LSH: Every time I talk to moms or dads of children who are Latino and I hear them speaking English to their children, I tell them to speak Spanish because we all know that a person who masters two languages ​​has many more opportunities in the world. Because they can translate for another person, they can help people in need, they can get jobs that they might not get if they were a monolingual person.

I think one of the things that I am very proud of my children, who are already grown up and who still love their Spanish, their language, is that it also gives you a feeling of cultural identity. Language is not only being able to speak, but also appreciating all the cultural issues that exist.

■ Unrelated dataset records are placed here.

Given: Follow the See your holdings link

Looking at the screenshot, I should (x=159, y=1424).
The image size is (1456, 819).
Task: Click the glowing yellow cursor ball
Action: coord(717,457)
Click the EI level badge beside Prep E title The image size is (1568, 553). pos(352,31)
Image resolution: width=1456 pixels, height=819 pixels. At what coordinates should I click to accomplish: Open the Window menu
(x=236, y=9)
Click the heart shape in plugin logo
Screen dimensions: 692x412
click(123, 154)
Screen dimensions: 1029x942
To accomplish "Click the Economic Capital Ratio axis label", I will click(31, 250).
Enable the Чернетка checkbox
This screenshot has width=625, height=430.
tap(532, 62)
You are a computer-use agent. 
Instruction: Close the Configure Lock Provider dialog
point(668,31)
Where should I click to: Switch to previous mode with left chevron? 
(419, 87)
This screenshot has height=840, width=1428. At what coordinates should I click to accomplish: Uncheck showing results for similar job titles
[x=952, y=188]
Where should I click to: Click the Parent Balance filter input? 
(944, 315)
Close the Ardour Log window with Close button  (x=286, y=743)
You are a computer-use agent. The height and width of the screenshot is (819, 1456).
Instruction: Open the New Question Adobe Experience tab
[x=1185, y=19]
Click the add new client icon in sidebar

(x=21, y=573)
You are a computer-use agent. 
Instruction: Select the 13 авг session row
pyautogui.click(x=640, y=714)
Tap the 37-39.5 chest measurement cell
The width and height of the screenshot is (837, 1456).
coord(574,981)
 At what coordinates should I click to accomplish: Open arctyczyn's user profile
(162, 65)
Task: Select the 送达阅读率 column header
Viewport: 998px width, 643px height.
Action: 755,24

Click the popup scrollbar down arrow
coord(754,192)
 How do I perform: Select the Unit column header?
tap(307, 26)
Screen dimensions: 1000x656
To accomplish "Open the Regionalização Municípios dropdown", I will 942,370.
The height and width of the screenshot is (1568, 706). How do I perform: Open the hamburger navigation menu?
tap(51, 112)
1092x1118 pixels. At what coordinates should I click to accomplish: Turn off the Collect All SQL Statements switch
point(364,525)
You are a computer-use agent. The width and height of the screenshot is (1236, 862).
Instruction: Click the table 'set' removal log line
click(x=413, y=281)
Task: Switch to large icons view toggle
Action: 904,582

And one of the things that we sometimes forget when we talk about the environment is that many of the indigenous people and the people who lived in the Americas from the beginning, before colonization, protected the environment. They knew how to hunt, but not destroy everything. They knew how to use plants that were healing. There is a lot to learn about the cultural heritage that we have from the indigenous people who were here in the Americas.

It is something that we cannot leave for later, but we have to instill it from a young age and of course, books are one of the most beautiful parts of the education that can be given to a child. It is giving them books in their language, with children who look like them, and a mother or a father, or an uncle or a godmother who can pick up that child and sit them on their lap and read them a book out loud.

What we found at First Book is that it is a bond between that adult and that child where the adult is 100% dedicated to the attention of that girl or that boy, which is so important because that is how self-esteem is created in children so that they can later fight and can change the world, which is what we want for all children.

JSM: You have already heard her. Lydia Soto Harmon will be in Denver at the Tree Equity Summit as part of the Americas Latino Eco Festival this week, April 11th. Lydia, thank you very much. We will follow you, we will shake your hand, and thank you for coming and sharing all these visions, also full of pride for the Hispanic community, because you play an important strategic role for change in society and you are proud of your roots. And also, you speak Spanish. Thank you very much, Lydia.

LSH: Well, thank you, Jesus. Thank you very much. See you later. See you Wednesday when I arrive. Bye.